Charles William Morrow (July 24, 1897 – March 16, 1980) was a lawyer, judge and political figure in British Columbia. He represented North Okanagan in the Legislative Assembly of British Columbia from 1945 to 1952 as a Liberal.

He was born in Prescott, Ontario and was educated in British Columbia. Morrow was called to the British Columbia bar in 1920 and practised in Vernon, serving as city solicitor for 25 years. Morrow was a member of the Dominion Council for the Boy Scouts of Canada. During World War I, he served in the infantry and the Royal Air Force.

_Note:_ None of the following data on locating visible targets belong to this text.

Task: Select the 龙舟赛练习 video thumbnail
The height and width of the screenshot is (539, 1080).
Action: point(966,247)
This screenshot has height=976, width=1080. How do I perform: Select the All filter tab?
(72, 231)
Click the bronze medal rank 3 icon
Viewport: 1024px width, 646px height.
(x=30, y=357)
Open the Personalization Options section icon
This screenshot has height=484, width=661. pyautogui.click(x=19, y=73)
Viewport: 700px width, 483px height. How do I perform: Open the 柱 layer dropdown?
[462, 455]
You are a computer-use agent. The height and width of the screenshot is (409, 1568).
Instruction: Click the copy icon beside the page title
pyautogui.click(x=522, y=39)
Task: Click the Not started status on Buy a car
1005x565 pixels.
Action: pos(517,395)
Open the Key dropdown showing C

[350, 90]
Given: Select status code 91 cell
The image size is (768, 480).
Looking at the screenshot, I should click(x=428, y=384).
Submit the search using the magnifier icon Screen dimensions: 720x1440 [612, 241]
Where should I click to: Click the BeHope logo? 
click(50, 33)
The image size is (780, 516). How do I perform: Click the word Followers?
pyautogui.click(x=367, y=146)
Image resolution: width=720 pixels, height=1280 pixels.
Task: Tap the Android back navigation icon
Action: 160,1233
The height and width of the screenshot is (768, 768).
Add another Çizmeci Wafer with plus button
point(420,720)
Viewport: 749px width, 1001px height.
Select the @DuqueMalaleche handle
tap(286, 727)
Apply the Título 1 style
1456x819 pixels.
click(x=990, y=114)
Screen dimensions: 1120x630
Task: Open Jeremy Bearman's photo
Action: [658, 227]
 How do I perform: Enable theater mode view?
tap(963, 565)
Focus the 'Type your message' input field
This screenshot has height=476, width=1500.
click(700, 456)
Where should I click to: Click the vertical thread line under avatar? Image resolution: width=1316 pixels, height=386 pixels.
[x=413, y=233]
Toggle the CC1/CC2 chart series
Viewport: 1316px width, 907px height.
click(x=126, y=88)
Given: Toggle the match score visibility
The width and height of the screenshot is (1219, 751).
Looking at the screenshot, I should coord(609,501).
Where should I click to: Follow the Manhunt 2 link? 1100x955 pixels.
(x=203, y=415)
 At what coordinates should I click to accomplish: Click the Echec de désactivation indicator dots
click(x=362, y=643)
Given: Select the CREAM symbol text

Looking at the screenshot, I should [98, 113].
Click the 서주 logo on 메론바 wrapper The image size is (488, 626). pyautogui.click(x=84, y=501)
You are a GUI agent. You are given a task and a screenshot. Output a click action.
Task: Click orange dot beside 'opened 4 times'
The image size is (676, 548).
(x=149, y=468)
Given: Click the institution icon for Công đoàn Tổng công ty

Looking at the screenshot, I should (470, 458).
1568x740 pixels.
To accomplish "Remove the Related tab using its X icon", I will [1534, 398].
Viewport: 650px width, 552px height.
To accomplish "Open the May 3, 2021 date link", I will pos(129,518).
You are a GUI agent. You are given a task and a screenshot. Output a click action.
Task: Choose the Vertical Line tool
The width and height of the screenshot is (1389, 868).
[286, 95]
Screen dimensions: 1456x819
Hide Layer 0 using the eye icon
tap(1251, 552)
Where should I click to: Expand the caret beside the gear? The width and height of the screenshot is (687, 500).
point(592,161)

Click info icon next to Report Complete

During World War II, Morrow commanded the Pacific Coast Rangers in the North Okanagan region. In the provincial assembly, he was a member of the Liberal-Conservative coalition, serving as deputy speaker and government whip. Morrow was defeated when he ran for reelection in 1952. He was named a British Columbia county court judge in 1956, moving to Prince George in Cariboo County. In 1965, he was transferred to Yale County. Morrow served on several Royal Commissions for the provincial government. He retired from the bench in 1972. In 1977, he was given the Freedom of the City for Vernon. He died in 1980.